Relays – lightweight proxies that forward media packets between clients and transceivers. They run in close geographic proximity to users, reducing round-trip time. Relays do not hold any session state, making them stateless and easily scalable.
Transceivers – stateful components that manage WebRTC connections (ICE candidates, DTLS handshakes, SRTP keys). They are deployed behind Kubernetes services and can scale independently. Each transceiver handles the cryptographic and signaling overhead, while relays handle raw packet forwarding.

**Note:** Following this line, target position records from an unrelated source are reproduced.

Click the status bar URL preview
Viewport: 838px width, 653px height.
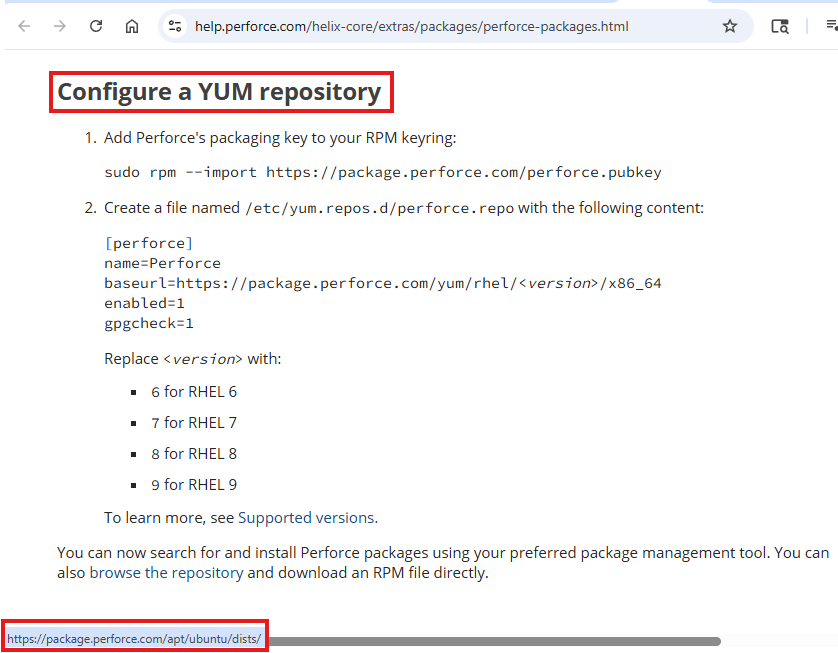click(134, 638)
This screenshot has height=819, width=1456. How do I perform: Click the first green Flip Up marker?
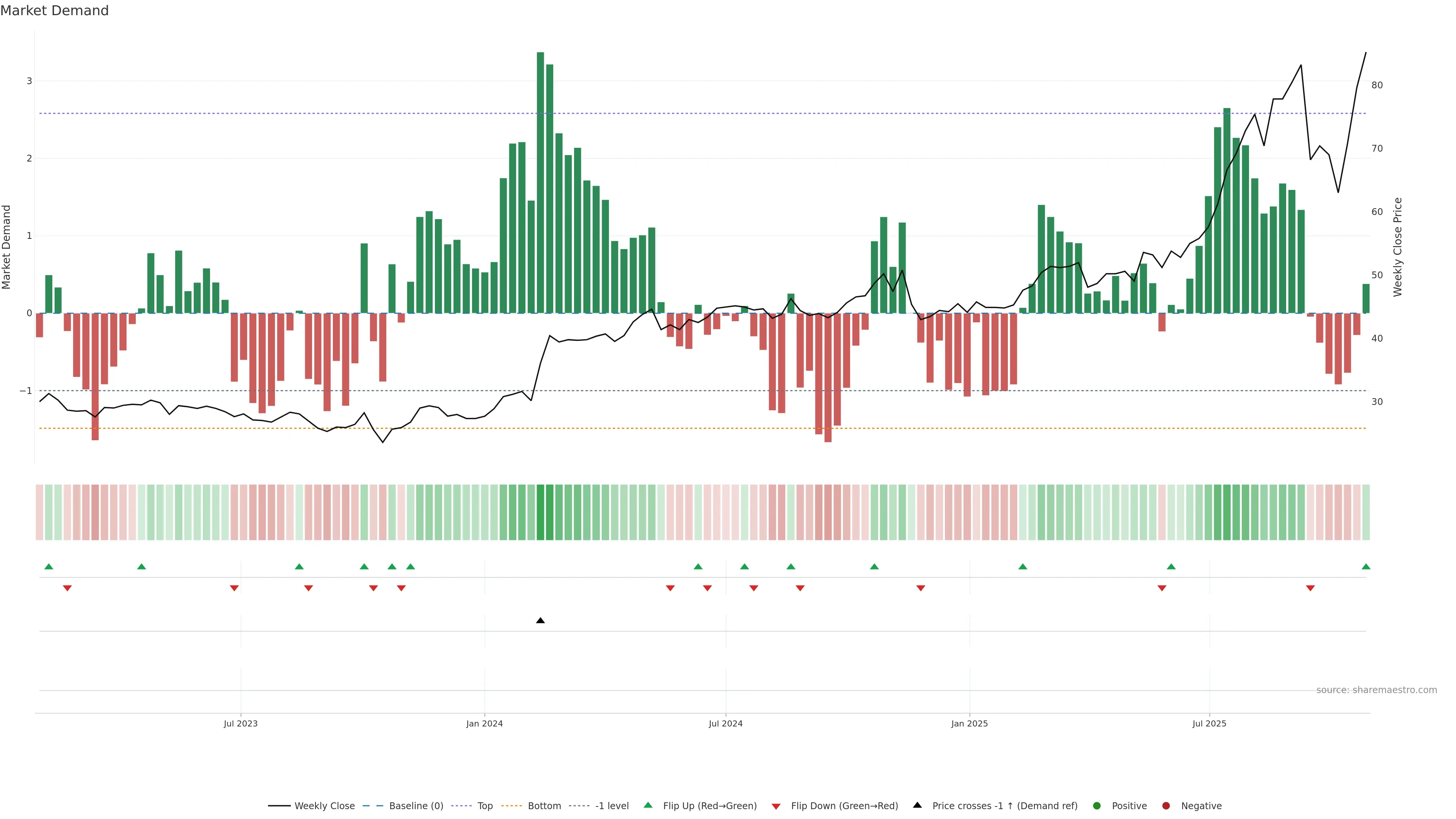[49, 566]
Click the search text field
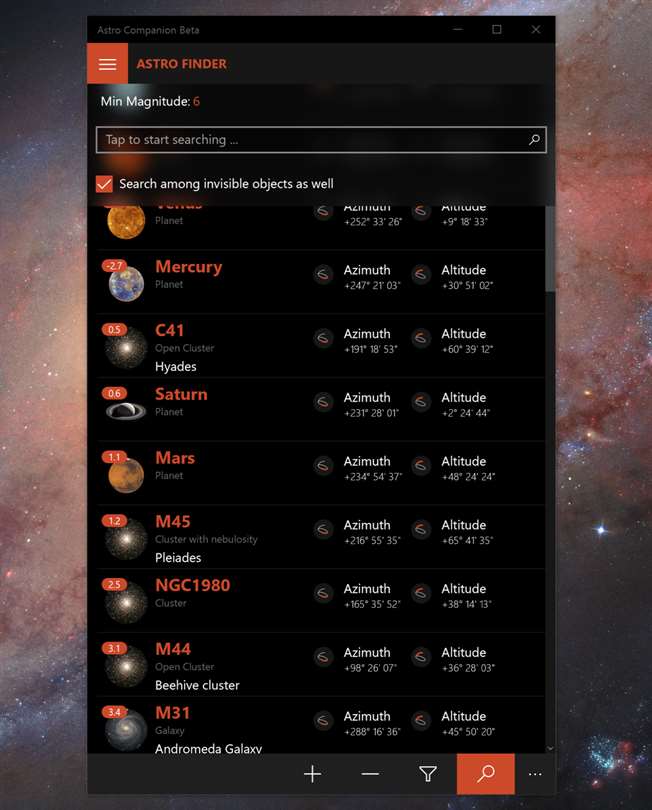 [321, 139]
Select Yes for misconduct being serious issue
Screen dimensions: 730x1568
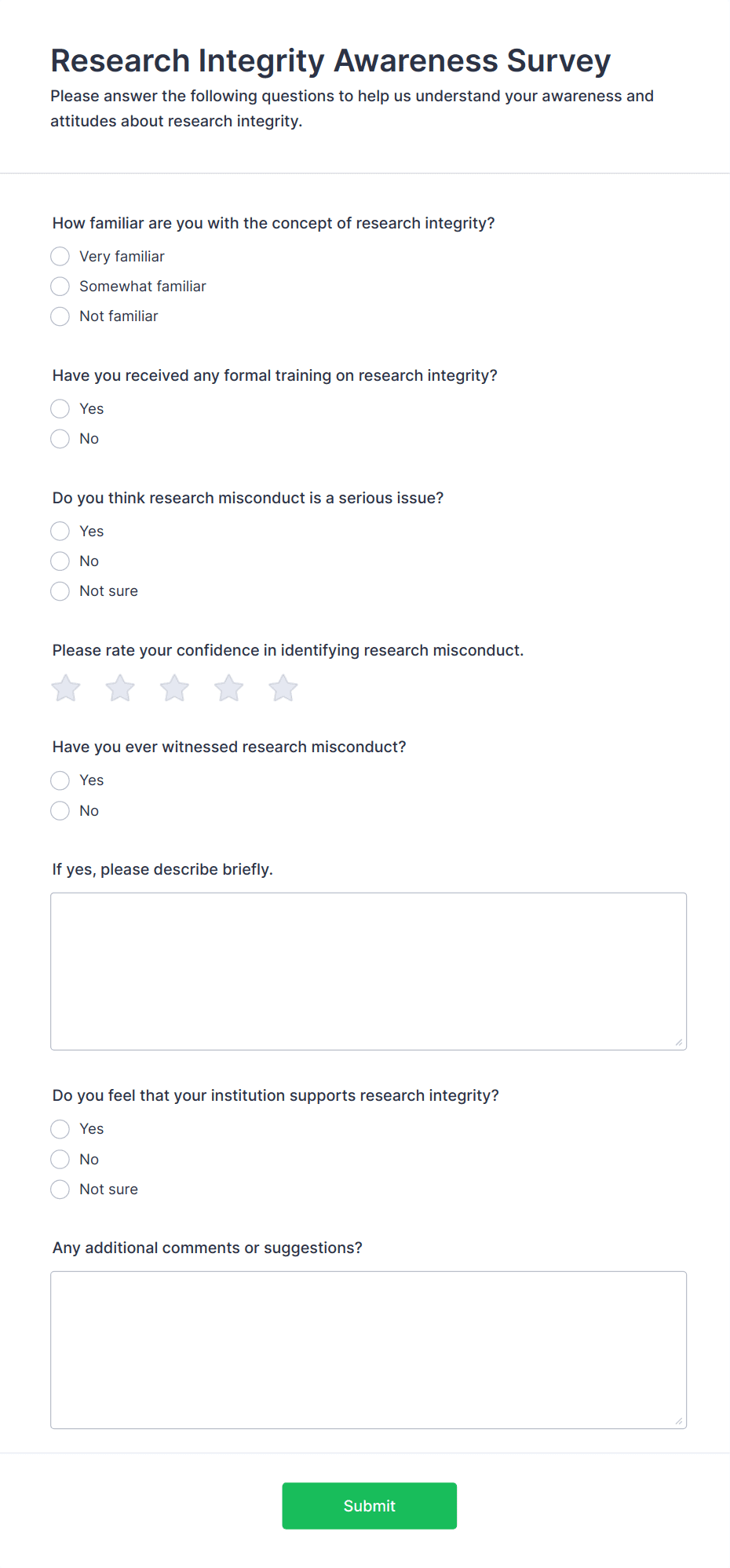click(60, 532)
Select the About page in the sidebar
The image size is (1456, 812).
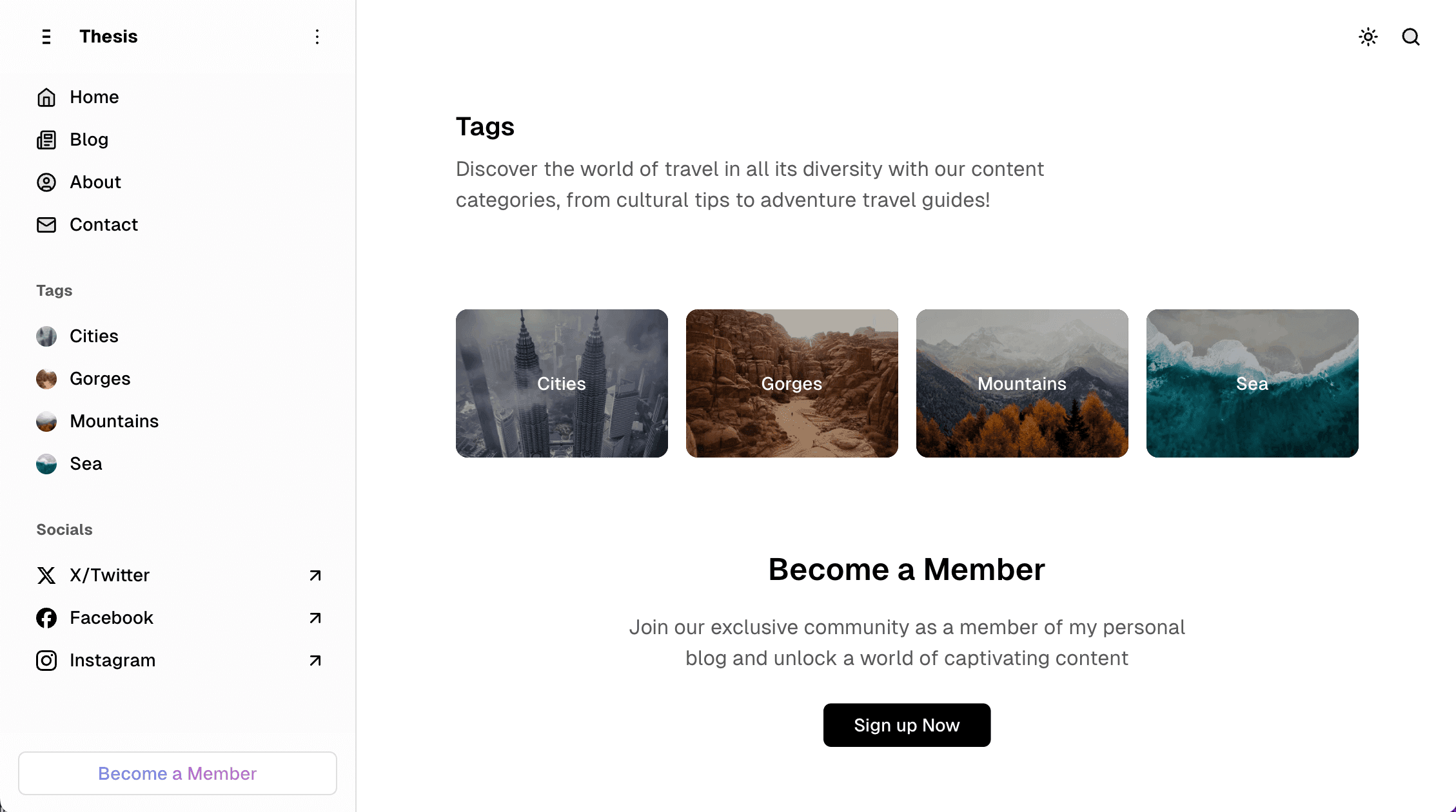[x=95, y=182]
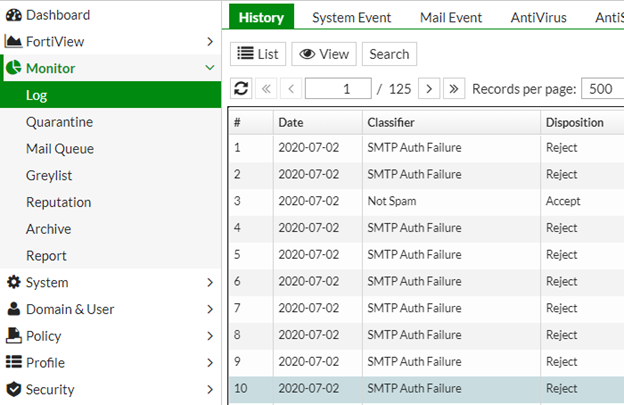Collapse the Monitor section
This screenshot has width=624, height=405.
[209, 69]

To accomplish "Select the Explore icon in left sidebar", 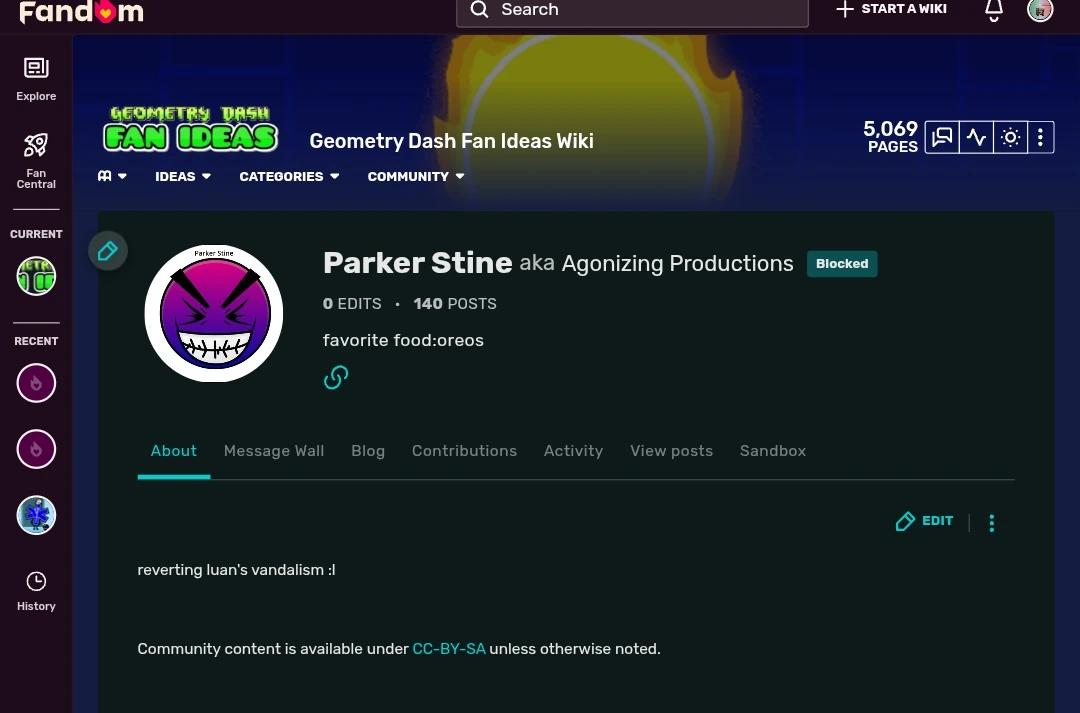I will pyautogui.click(x=35, y=68).
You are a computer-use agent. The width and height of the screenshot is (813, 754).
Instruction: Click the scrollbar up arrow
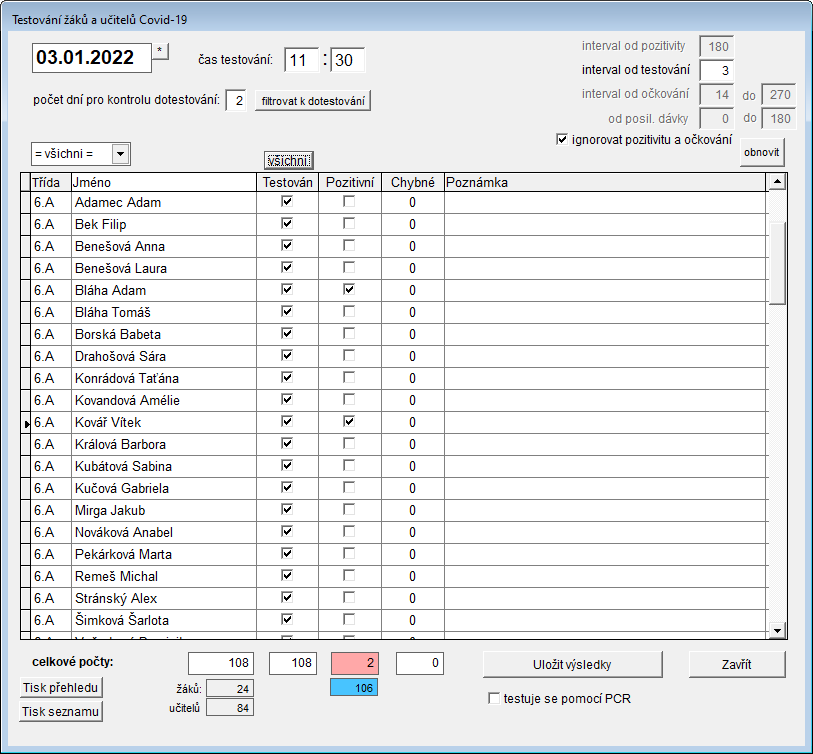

This separation allows relays to be deployed near users (edge locations) while transceivers can be centralized for easier state management.

Step 3: Implement Relays as Stateless Forwarding Nodes

Write a simple relay that accepts UDP packets from clients, looks up a routing table to determine the destination transceiver (based on connection ID), and forwards the packet. Relays should maintain no persistent state—just a lightweight mapping between client IP/port and transceiver address. This mapping can be stored in a distributed cache (e.g., Redis) or in-memory with periodic cleanup. Because relays are stateless, they can be scaled horizontally behind a load balancer without session affinity.

Tip: Use Connection ID baked into the media packet (e.g., as an RTP header extension) so relays know where to forward without inspecting deep packet contents.

Step 4: Build Transceivers as Stateful Session Managers

Transceivers handle all the heavy lifting:

Accept incoming WebRTC connections (ICE/DTLS).
Generate and verify SDP offers/answers.
Maintain SRTP/SCTP encryption contexts.
Expose an internal API for the voice AI model to send/receive audio streams.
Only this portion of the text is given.